31 Broderick (2010) does not regard this possibility as problematic: “... it would be reasonable to expect that such prospectors and traders would have named the principal landmarks in their own language, and if they had settled in any numbers to exploit the mineral resources of Ireland and Britain, that their names for such prominent geographical features as bays, promontories, islands, mountains, etc, that served as landmarks might well survive to become incorporated within the later Celtic languages.” But his scenario is equivocal between mere trading and settlement.


32 We cannot do much with the logical possibility that any PrSem names represent Punic rationalizations of still more obscure native local names. The evidence presented should give us confidence that the vocabulary of the names in question and the words analysed have a sufficiently non-random similarity to PrSem etyma, across a data-set of restricted denotational range, to reduce this possibility.


33 It is a moot point whether it is appropriate to compare the names left by imperial powers which have stuck to places as diverse as Côte d’Ivoire, Islamabad, Port Moresby and Tripoli, where the traders, religionists and settlers left their languages (French, Arabic, English, Greek) as a major, and demonstrably continuing, part of the local linguistic ecology. But Indonesia (Greek/Latin) and Lagos (Portuguese) might be useful, though not straightforward, comparators.
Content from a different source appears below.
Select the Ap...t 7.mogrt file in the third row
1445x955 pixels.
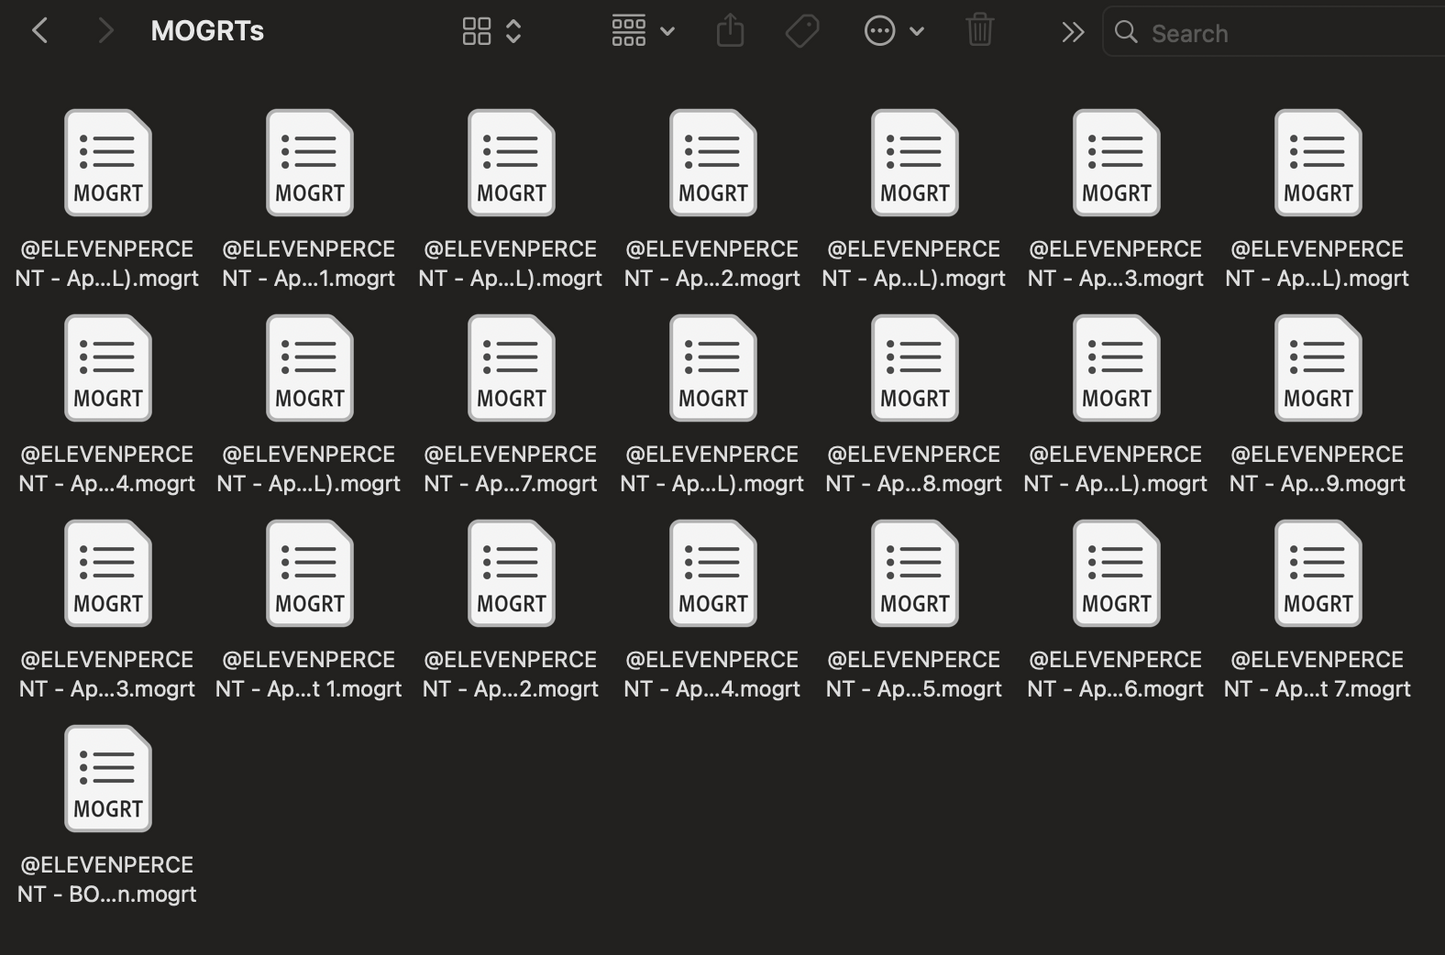[x=1317, y=573]
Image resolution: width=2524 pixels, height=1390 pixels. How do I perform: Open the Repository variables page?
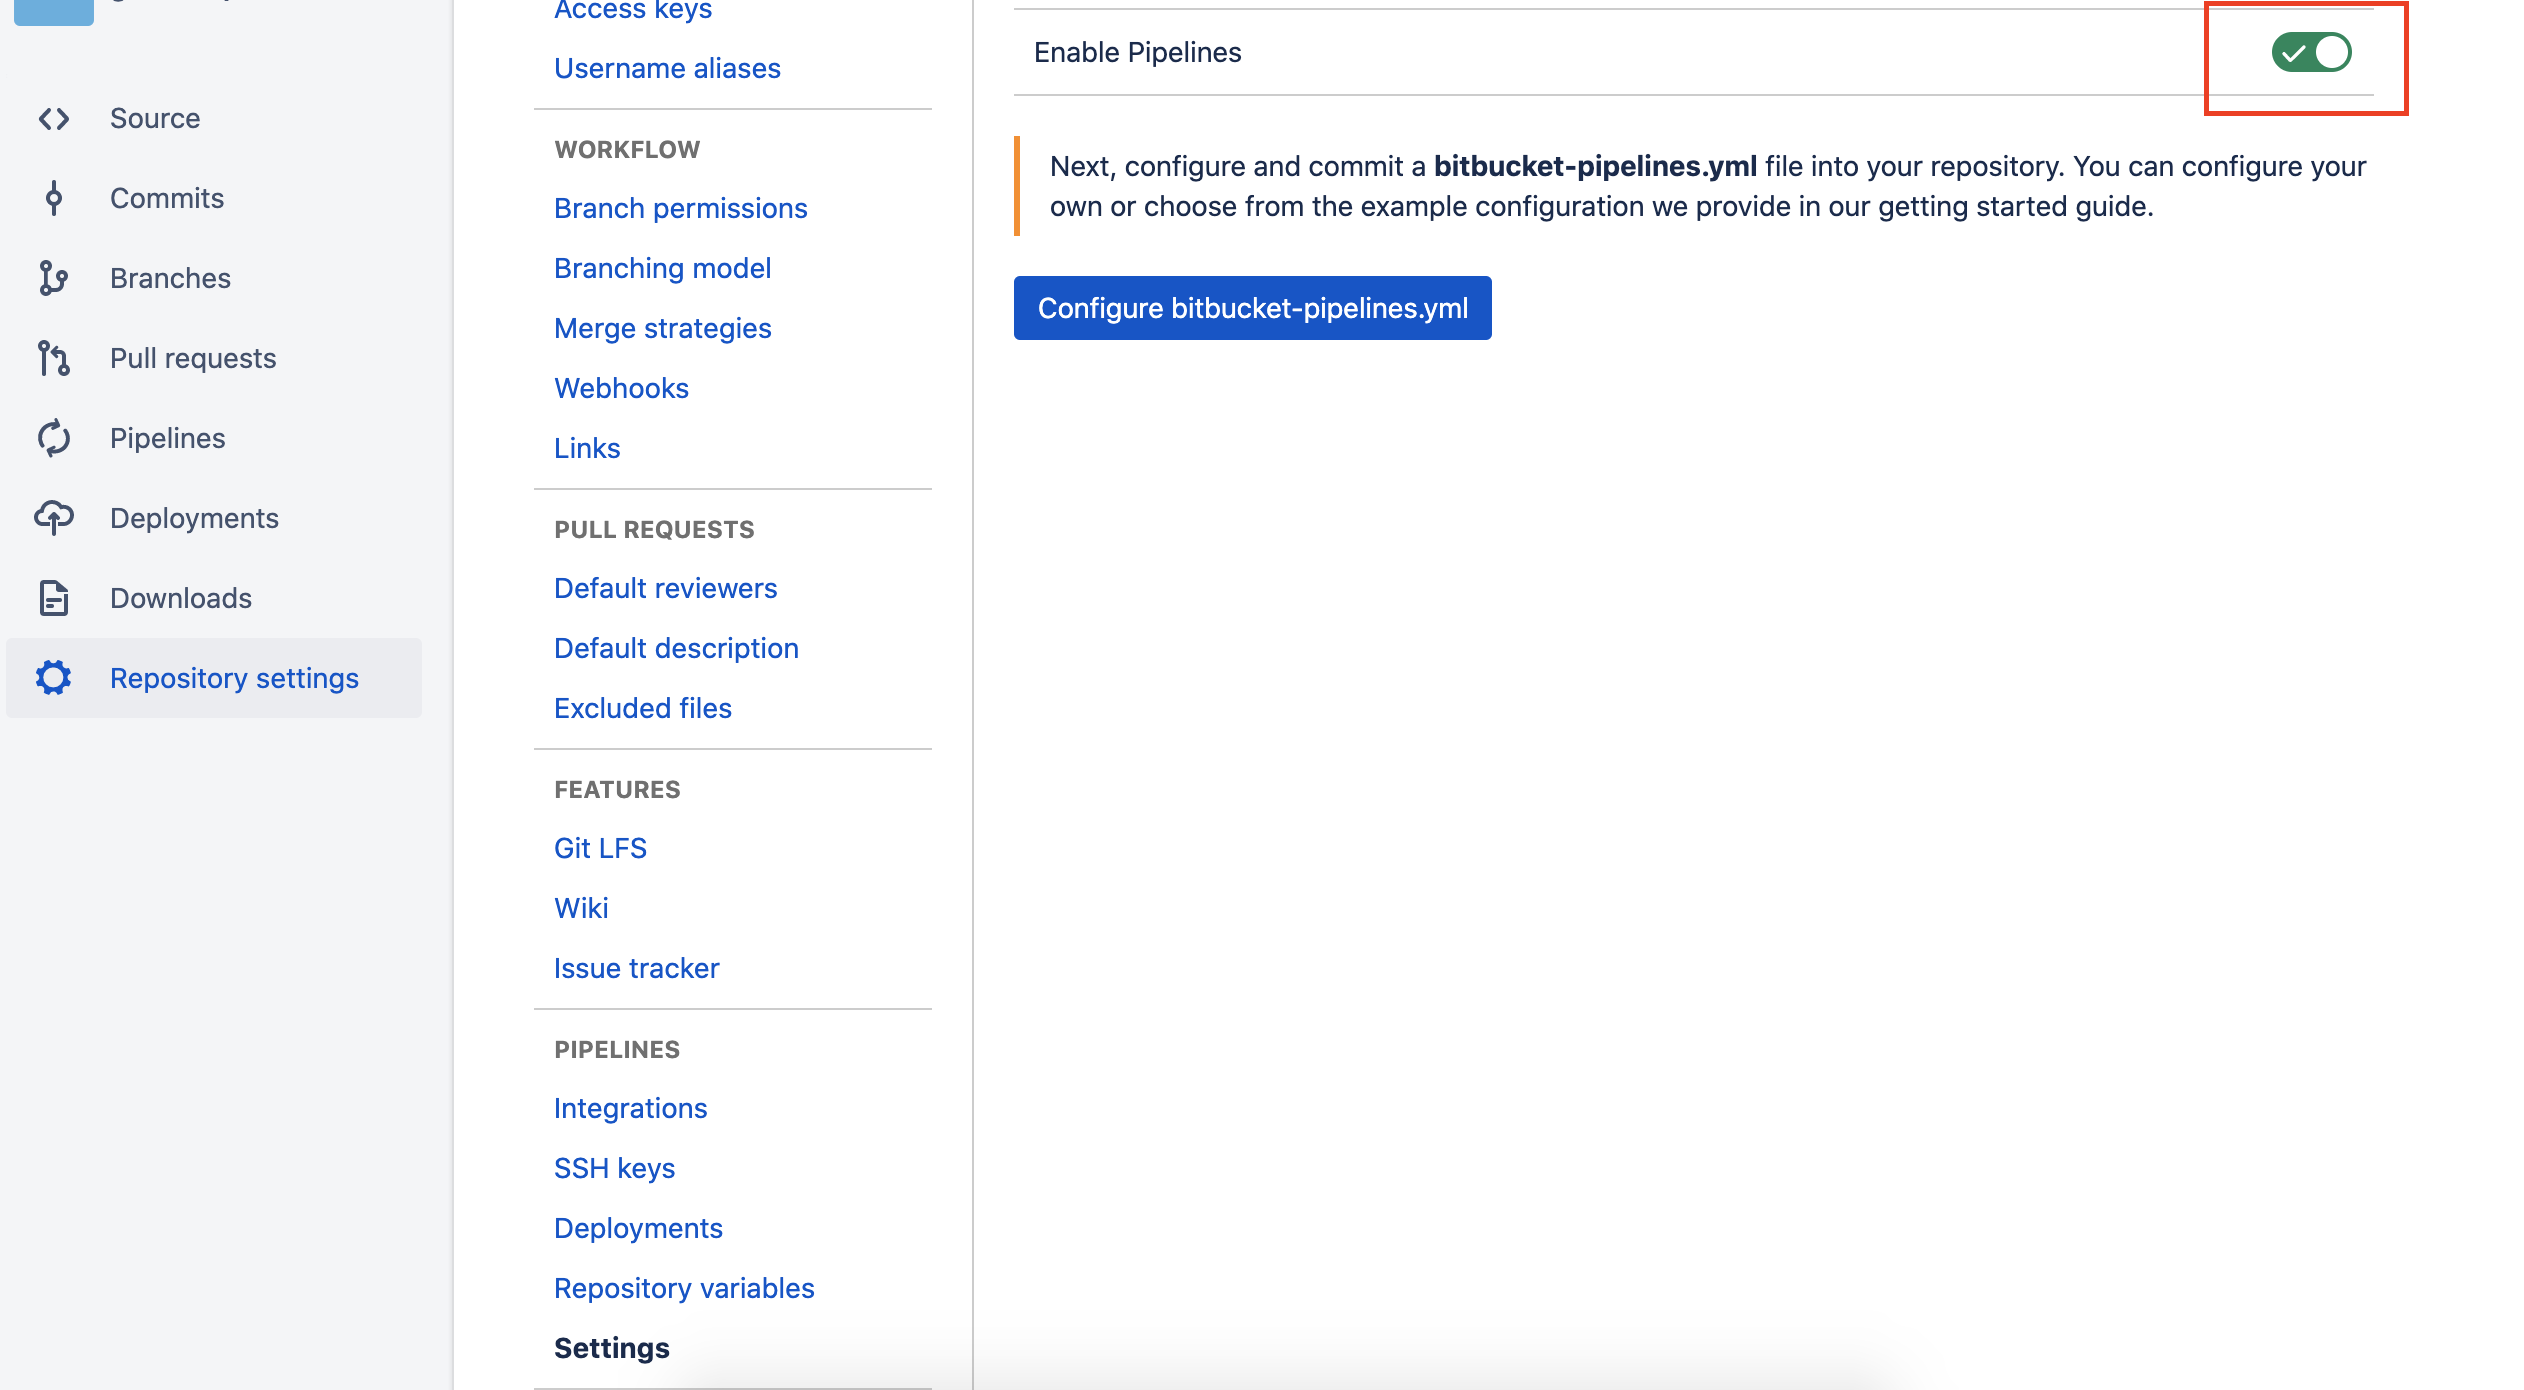[x=684, y=1288]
34 The situation of Lamby (locally The Lambies), currently an open area at the mouth of the river Rumney/Rhymni, suggests that the second element might be Scand. *ey- ‘island’, but the record of spellings assembled by Charles (1938: 240-241) makes it clear enough that we are dealing with a *bȳ-, thus ‘long farm’, if this is the same place. Homri is ‘Horni’s farm’ or ‘horn farm’ and Womanby is ‘houndsman’s farm’, according to Charles (158, 163).


35 The one restraining factor is the existence of the place, originally a farm, called The Scarr (recorded from 1779) in the inland parish of Newent (PN Gl 3: 179). However, this seems to be a recent name, because Rudge, in his epitome of Sir Robert Atkyns’s county history, calls the property “Waters, or Athelord’s Place, or the Scar” (Rudge 1803: 36).


36 It is not inconceivable that Birnbeck is for Old Irish *berna bec(c) ‘little gap’, perhaps metonymically for the narrow tidal channel separating Birnbeck from the end of Worlebury Hill, even though lenition of the adjective appears to be absent; but note that the one indisputably Irish name in Somerset, Beckery, a monastic establishment near Glastonbury, is from the syntactically different Bec-Ériu ‘little Ireland’ (Ekwall 1960: 33).